A thrift account, also known as a thrift savings plan, is a government-sponsored retirement plan for federal government employees and members of the military. IRA stands for individual retirement account and is an independently operated retirement savings plan. Both have similar tax benefits, but who can contribute, who runs the plan, how contributions are made, how much can be contributed per year and withdrawal conditions for each plan differ.

  1. Who Can Contribute

    • To participate in a thrift savings plan, you must be employed by the federal government. Anyone is allowed to contribute to an IRA.

    Who Runs the Plan

    • A traditional IRA is set up by an individual at a bank or brokerage firm. The individual is completely in charge of making contributions to the IRA. In a thrift savings plan, the Federal Retirement Thrift Investment Board controls the plan, and the agency the employee works for is the one in charge of making deposits. The government employee tells the agency how much he or she wants to deposit each month, and the agency takes it out of the paycheck. For example, if you wanted to deposit $440 each month, the agency would pay you $440 less and put that money into your account.

    Contribution Limits

    • The annual contribution limit for an IRA is $5,000 as of 2009. If you are 50 years old or older, you may set aside an additional $1,000 for a total of $6,000. For a thrift savings plan, you may contribute $16,500 as of 2009. If you are age 50 or older, you may save an additional $5,500 for a combined total of $22,000.

    Withdrawl Conditions

    • Under most circumstances, the money in a thrift savings plan or a traditional IRA must remain in the account until you are 59 1/2, and then it can be withdrawn penalty-free.

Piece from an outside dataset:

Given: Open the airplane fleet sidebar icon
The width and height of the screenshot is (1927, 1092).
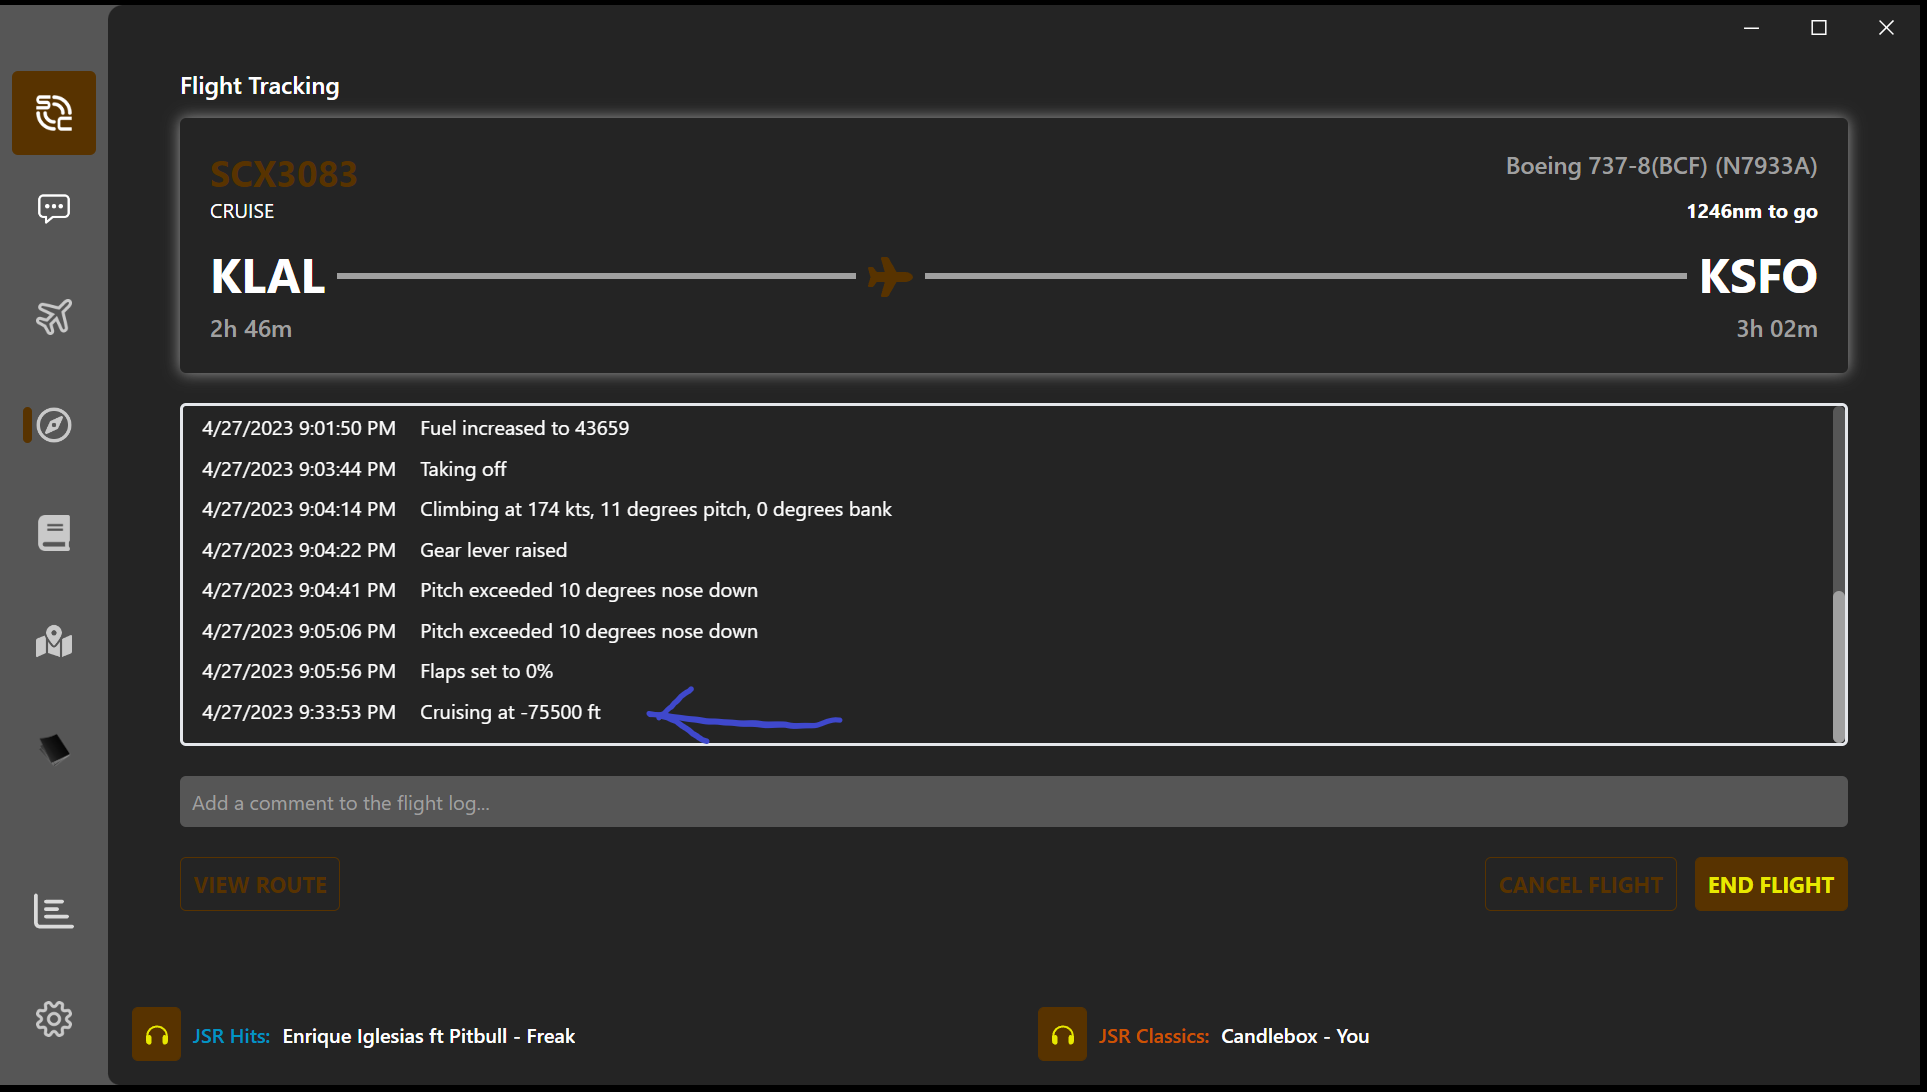Looking at the screenshot, I should 54,317.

The money in a thrift savings plan can only be withdrawn early without a penalty for a hardship event, such as the permanent disability or the death of the account holder. The IRA allows the same hardship withdrawals but also allows a first-time homebuying withdrawal of up to $10,000 as long as the money has been in the account for five tax years.

    Tax Advantages

    • The tax advantages of a traditional IRA and a thrift savings account are the same. The amount of money you contribute up to the limit is tax-deductible for that year. For example, if you put $2,500 in either type of account, you could deduct $2,500 from your taxable income. The money will grow tax free while it is in the account. However, when you withdraw the money from either account at retirement it is subject to taxation.